* Aim of the task: Set down, in full, every record in the block.

━━━━━━━━

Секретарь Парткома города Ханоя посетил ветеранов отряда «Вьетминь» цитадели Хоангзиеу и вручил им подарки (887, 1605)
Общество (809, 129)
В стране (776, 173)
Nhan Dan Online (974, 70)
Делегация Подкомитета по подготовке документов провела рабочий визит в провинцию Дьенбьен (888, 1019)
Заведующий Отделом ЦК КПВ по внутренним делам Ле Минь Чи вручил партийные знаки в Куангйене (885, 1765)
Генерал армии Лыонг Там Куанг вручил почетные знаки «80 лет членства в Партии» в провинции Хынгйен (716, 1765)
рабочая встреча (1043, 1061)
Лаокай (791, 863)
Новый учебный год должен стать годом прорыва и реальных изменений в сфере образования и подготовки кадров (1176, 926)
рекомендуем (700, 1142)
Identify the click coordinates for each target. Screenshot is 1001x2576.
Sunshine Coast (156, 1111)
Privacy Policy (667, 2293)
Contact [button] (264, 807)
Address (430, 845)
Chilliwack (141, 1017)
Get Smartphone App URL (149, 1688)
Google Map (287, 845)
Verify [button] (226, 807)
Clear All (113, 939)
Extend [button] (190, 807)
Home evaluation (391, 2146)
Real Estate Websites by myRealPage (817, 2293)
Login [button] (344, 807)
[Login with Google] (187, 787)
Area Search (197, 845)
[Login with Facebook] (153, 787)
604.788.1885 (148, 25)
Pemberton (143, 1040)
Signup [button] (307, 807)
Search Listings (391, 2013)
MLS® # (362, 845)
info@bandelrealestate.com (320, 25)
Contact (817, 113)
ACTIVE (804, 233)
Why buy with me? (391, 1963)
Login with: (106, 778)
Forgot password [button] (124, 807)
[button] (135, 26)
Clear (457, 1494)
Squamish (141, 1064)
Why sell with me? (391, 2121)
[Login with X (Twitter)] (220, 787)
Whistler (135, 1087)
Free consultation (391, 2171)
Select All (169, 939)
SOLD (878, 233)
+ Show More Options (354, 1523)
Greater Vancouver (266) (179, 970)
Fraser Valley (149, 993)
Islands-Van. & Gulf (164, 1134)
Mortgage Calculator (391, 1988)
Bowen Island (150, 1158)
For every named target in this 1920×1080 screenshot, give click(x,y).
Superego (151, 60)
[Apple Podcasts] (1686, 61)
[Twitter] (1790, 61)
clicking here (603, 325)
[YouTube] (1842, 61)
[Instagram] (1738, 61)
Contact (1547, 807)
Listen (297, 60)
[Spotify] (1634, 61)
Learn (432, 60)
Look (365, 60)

━━━━━━━━

* Solution to the problem:
Секретарь Парткома города Ханоя посетил ветеранов отряда «Вьетминь» цитадели Хоангзиеу и вручил им подарки (887, 1605)
Общество (809, 129)
В стране (776, 173)
Nhan Dan Online (974, 70)
Делегация Подкомитета по подготовке документов провела рабочий визит в провинцию Дьенбьен (888, 1019)
Заведующий Отделом ЦК КПВ по внутренним делам Ле Минь Чи вручил партийные знаки в Куангйене (885, 1765)
Генерал армии Лыонг Там Куанг вручил почетные знаки «80 лет членства в Партии» в провинции Хынгйен (716, 1765)
рабочая встреча (1043, 1061)
Лаокай (791, 863)
Новый учебный год должен стать годом прорыва и реальных изменений в сфере образования и подготовки кадров (1176, 926)
рекомендуем (700, 1142)
Identify the click coordinates for each target. Screenshot is 1001x2576.
Sunshine Coast (156, 1111)
Privacy Policy (667, 2293)
Contact [button] (264, 807)
Address (430, 845)
Chilliwack (141, 1017)
Get Smartphone App URL (149, 1688)
Google Map (287, 845)
Verify [button] (226, 807)
Clear All (113, 939)
Extend [button] (190, 807)
Home evaluation (391, 2146)
Real Estate Websites by myRealPage (817, 2293)
Login [button] (344, 807)
[Login with Google] (187, 787)
Area Search (197, 845)
[Login with Facebook] (153, 787)
604.788.1885 (148, 25)
Pemberton (143, 1040)
Signup [button] (307, 807)
Search Listings (391, 2013)
MLS® # (362, 845)
info@bandelrealestate.com (320, 25)
Contact (817, 113)
ACTIVE (804, 233)
Why buy with me? (391, 1963)
Login with: (106, 778)
Forgot password [button] (124, 807)
[button] (135, 26)
Clear (457, 1494)
Squamish (141, 1064)
Why sell with me? (391, 2121)
[Login with X (Twitter)] (220, 787)
Whistler (135, 1087)
Free consultation (391, 2171)
Select All (169, 939)
SOLD (878, 233)
+ Show More Options (354, 1523)
Greater Vancouver (266) (179, 970)
Fraser Valley (149, 993)
Islands-Van. & Gulf (164, 1134)
Mortgage Calculator (391, 1988)
Bowen Island (150, 1158)
For every named target in this 1920×1080 screenshot, give click(x,y).
Superego (151, 60)
[Apple Podcasts] (1686, 61)
[Twitter] (1790, 61)
clicking here (603, 325)
[YouTube] (1842, 61)
[Instagram] (1738, 61)
Contact (1547, 807)
Listen (297, 60)
[Spotify] (1634, 61)
Learn (432, 60)
Look (365, 60)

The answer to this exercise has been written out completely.